RAD lets PHAs convert Public Housing developments to Section 8 Project-Based Rental Assistance (PBRA). This allows private investors to contribute capital for needed upgrades and repairs to Public Housing properties. The Public Housing program does not support private investment in properties, but Section 8 PBRA funding is familiar to bankers and investors.
Section 8 PBRA developments have attracted billions of dollars in private investment since the program began in the mid-1970s. According to HUD’s RAD Newsletter, 100,000 homes nationwide have been repaired and $5.75 billion secured for construction investment. Properties improved with RAD had an average of $57,000 per unit in improvements.

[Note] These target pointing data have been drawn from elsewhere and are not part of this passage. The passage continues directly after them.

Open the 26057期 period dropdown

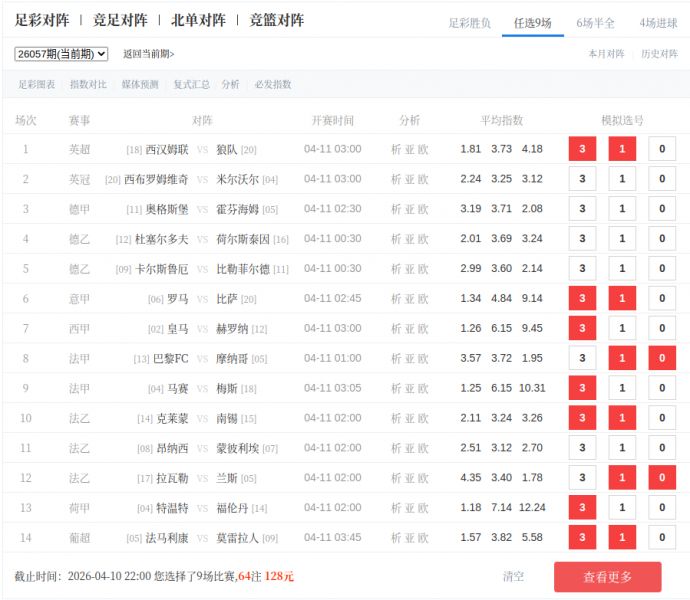coord(61,54)
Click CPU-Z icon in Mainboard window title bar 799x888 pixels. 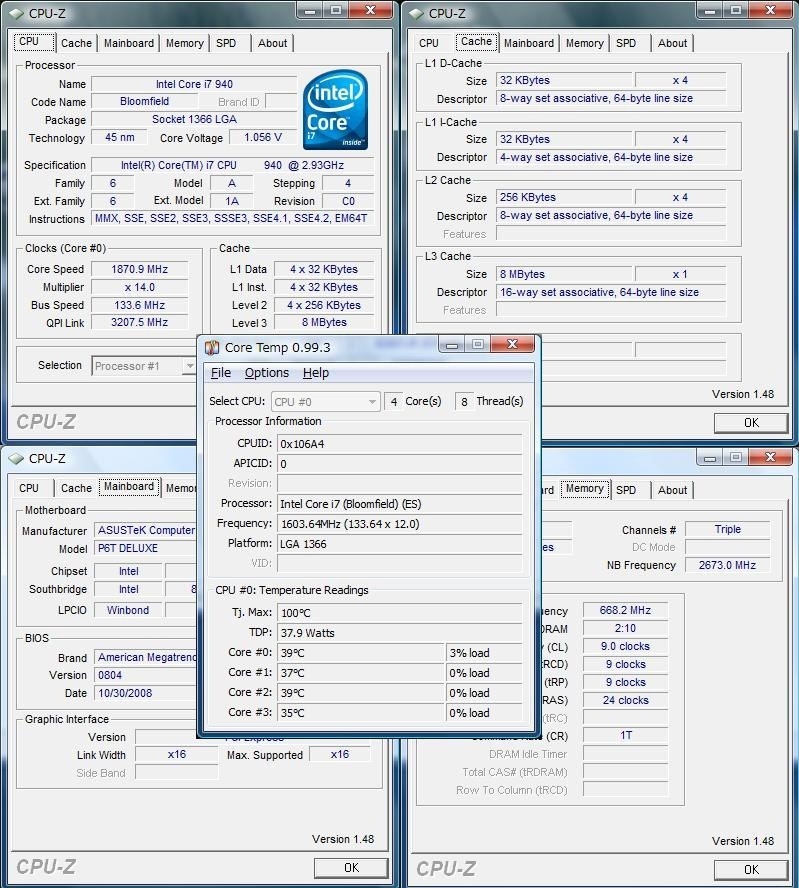(15, 458)
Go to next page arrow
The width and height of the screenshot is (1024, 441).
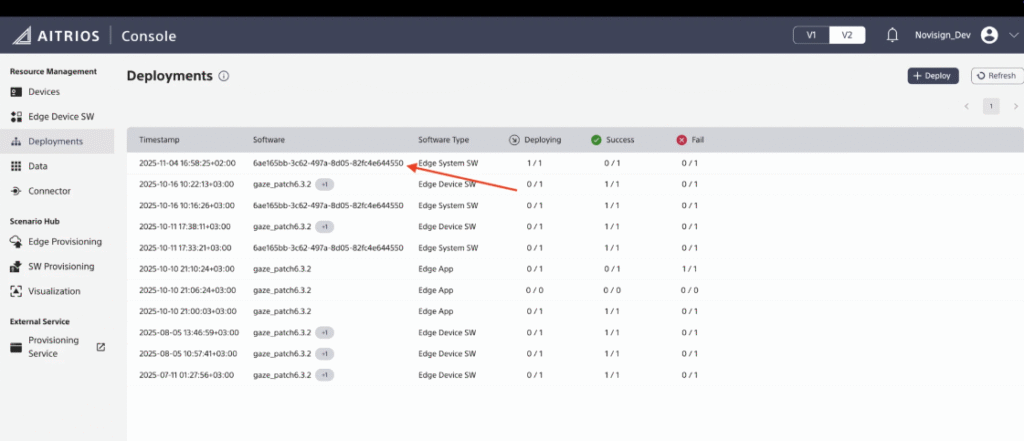pyautogui.click(x=1016, y=106)
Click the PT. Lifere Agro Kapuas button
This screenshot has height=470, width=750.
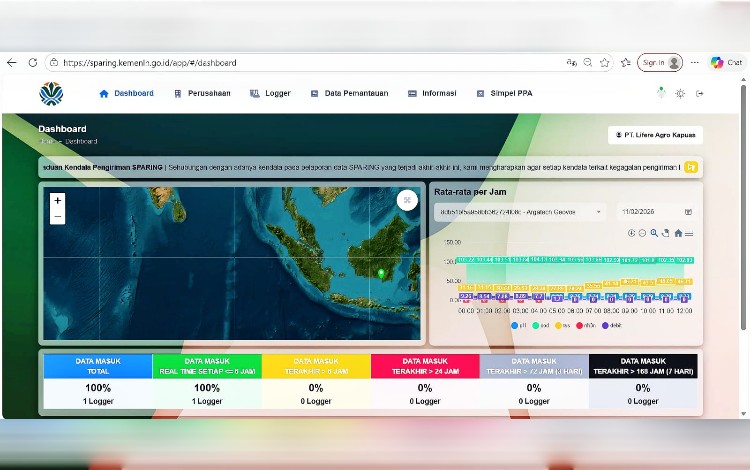(x=655, y=135)
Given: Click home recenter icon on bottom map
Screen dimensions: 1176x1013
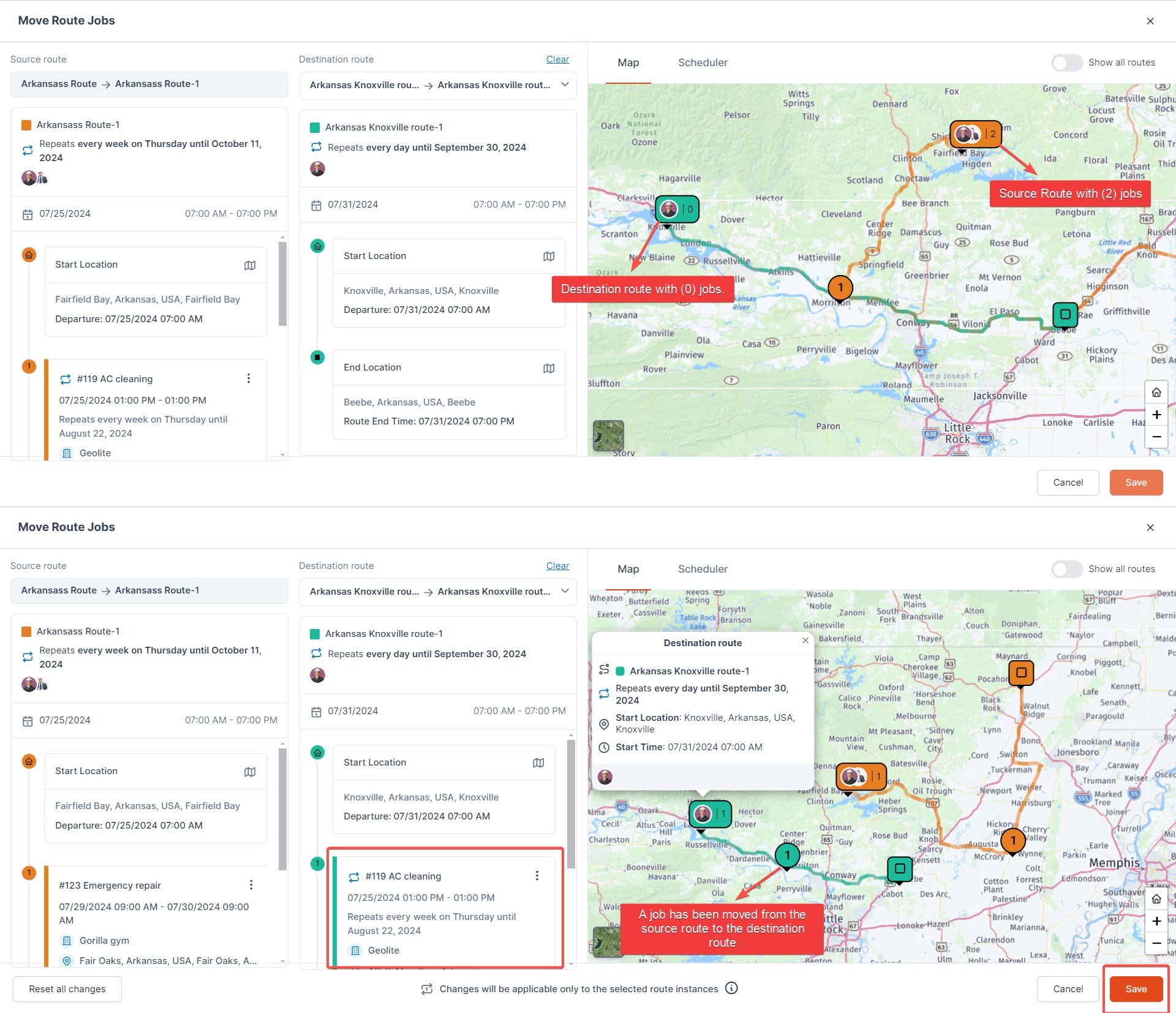Looking at the screenshot, I should tap(1156, 899).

RAD supports major repairs such as replacing roofs and boilers, removing environmental hazards like lead paint and asbestos, replacing kitchens and bathrooms, increasing energy efficiency and improving accessibility for person with disabilities. Residents retain the same rights they had as Public Housing tenants. They pay 30% of their income for rent, the same as the Public Housing program. They also have rights to return to the development once repairs are complete, relocation assistance, resident input in project planning and established grievance procedures. Residents also have a right to “choice mobility” at properties converted into the Section 8 Project-Based Voucher (PBV) program. This means that after one year of living in the RAD property that has been converted to PBV, they can apply for a Section 8 Housing Choice Voucher (HCV) and use it to rent an apartment elsewhere in the private market.
New York City Mayor Bill de Blasio announced the NYCHA plan to address $13 billion in comprehensive repairs on 62,000 apartments. Approximately 140,000 people live in these units, spread across 21 properties. The initiative is a public-private partnership, with NYCHA retaining control of the land. Private investors will contribute to the financing and the properties will be managed by private property management companies. Private developers will also build new apartments on land owned by NYCHA that will generate income for the housing authority. The work will be done on a rolling basis with all units complete by 2028. Mayor de Blasio said, “This is a turning point for tens of thousands of NYCHA residents. We have an opportunity to undo decades of neglect and mismanagement, and we have to take it.”
The RAD announcement comes as good news on the heels of recent troubles NYCHA has had with how it has responded to lead paint in its apartments. Since 2010, NYCHA routinely challenged health department orders to remove lead paint from its apartments, with the health department backing down on the orders in 158 out of 211 cases. Since July this year, NYCHA will no longer challenge lead paint orders. The new RAD development will also remove lead paint and other environmental hazards from the 62,000 apartments being repaired.
The RAD program was authorized by Congress in 2012 as a demonstration program. It is authorized to continue through 2020. Congress originally capped the number of units that could be converted under the program at 60,000. Because of demand for the program, Congress has raised the cap over the years, most recently raising it to 455,000 units in the FY 2018 HUD appropriations. Even with this increase, HUD’s RAD Newsletter estimates the cap will be met within 10-18 months due to the overwhelming interest of PHAs who need to fix their aging apartments. Many affordable housing supporters have called for the unit caps to be lifted completely. They also support extending the program authorization date or making it permanent so that it will not end in 2020.